Orientierungsmessungen Luft, Licht, Lärm:

Die Gefahrstoffverordnung schreibt die Ermittlung von möglichen Expositionen vor.

Bevor Unternehmen kostenintensive Meßgutachten von anerkannten Meßstellen in Auftrag geben (überwachungspfl. Messung von Gefahrstoffen, Arbeitsbereichsanalyse nach TRGS 402), kann in der Regel eine von IBS durchgeführte Orientierungsmessung ausreichend Klarheit darüber bringen, ob solche Meßgutachten zwingend erforderlich werden.

Auch Belastungen in Bürobereichen durch Lösemittel, Ozon oder PCP kann mit Orientierungsmessungen ausreichend nachgegangen werden.

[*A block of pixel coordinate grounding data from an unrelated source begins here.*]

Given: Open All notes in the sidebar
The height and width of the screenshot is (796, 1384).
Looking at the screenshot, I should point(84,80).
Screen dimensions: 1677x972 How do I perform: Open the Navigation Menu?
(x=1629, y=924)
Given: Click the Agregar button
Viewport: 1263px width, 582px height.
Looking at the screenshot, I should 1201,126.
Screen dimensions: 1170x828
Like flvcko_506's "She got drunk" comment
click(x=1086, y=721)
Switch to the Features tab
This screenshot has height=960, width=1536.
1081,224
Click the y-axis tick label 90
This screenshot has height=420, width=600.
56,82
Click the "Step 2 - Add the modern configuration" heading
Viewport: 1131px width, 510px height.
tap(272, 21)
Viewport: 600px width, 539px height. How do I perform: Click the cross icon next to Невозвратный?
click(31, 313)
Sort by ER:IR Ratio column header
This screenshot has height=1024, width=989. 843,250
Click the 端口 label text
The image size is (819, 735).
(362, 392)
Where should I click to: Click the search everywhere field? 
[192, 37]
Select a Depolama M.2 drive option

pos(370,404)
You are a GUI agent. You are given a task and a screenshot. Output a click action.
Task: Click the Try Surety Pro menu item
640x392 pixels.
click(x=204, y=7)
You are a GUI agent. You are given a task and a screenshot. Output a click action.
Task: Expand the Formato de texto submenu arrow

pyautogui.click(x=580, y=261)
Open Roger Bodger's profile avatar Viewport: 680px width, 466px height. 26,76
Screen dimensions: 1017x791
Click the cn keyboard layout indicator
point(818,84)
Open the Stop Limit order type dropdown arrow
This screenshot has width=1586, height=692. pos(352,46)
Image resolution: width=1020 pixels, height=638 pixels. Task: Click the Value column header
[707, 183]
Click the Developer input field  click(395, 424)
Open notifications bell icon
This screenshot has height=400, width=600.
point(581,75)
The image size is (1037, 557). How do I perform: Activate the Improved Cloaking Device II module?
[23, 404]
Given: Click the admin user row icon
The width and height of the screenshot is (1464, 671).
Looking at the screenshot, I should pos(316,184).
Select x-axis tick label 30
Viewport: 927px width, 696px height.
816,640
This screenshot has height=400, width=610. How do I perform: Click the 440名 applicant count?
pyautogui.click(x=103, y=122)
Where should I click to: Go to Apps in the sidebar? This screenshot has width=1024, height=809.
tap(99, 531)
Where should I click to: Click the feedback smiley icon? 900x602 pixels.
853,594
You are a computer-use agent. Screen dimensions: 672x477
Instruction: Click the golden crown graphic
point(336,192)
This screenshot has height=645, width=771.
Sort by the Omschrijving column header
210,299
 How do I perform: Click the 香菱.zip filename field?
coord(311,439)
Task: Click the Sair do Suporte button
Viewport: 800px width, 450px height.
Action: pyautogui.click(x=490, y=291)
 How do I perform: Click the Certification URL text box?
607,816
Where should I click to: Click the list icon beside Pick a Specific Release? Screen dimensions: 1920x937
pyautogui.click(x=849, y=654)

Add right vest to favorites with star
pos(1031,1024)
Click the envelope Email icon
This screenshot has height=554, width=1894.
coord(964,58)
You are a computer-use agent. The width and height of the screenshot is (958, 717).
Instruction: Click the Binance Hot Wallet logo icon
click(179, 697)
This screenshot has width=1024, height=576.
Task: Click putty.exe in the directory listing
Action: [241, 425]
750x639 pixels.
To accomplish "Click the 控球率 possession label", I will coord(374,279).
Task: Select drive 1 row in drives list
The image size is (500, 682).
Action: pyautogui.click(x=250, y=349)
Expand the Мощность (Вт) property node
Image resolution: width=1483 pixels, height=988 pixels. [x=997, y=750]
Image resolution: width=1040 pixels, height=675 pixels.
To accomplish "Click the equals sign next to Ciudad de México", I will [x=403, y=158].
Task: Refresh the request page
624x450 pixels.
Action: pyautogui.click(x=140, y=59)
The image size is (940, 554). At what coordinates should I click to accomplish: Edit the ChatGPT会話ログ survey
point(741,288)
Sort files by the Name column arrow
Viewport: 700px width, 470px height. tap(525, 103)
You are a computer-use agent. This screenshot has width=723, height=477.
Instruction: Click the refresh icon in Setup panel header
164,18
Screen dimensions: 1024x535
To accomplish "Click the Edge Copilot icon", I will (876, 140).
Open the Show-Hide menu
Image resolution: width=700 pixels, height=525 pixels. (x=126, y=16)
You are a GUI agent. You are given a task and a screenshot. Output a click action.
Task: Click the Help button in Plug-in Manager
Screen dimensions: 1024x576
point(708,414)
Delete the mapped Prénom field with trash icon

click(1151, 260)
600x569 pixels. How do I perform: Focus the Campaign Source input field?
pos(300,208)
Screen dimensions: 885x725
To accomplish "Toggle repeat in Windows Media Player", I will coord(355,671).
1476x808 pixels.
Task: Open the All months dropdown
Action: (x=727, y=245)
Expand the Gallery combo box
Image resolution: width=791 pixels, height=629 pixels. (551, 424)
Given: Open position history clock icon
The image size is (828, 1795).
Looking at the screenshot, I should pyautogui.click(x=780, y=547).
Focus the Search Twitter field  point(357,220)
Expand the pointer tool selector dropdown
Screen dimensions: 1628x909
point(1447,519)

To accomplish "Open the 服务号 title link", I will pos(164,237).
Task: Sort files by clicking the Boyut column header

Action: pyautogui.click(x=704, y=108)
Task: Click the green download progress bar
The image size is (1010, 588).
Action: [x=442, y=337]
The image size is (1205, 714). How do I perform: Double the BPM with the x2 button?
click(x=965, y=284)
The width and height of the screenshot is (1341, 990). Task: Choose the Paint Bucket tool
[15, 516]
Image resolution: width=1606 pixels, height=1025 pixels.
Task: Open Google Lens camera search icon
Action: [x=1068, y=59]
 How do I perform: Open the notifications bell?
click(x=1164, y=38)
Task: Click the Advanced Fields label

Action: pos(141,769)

Hier deuten oft unklare gesundheitliche Mitarbeiterbeschwerden auf diesbezügliche Belastungen hin. Mögliche Quellen sind z.B.: Möbel, Spanplatten, Kleber, Lacke, Farben, Abbeizer Desinfektionsmittel, Zigarettenrauch, Kleidung, Laserdrucker,-Kopierer, Holzschutz.

Die durch die Arbeitsstättenrichtlinien festgelegten Beleuchtungs- oder Lärmanforderungen können ebenfalls orientierend ermittelt werden.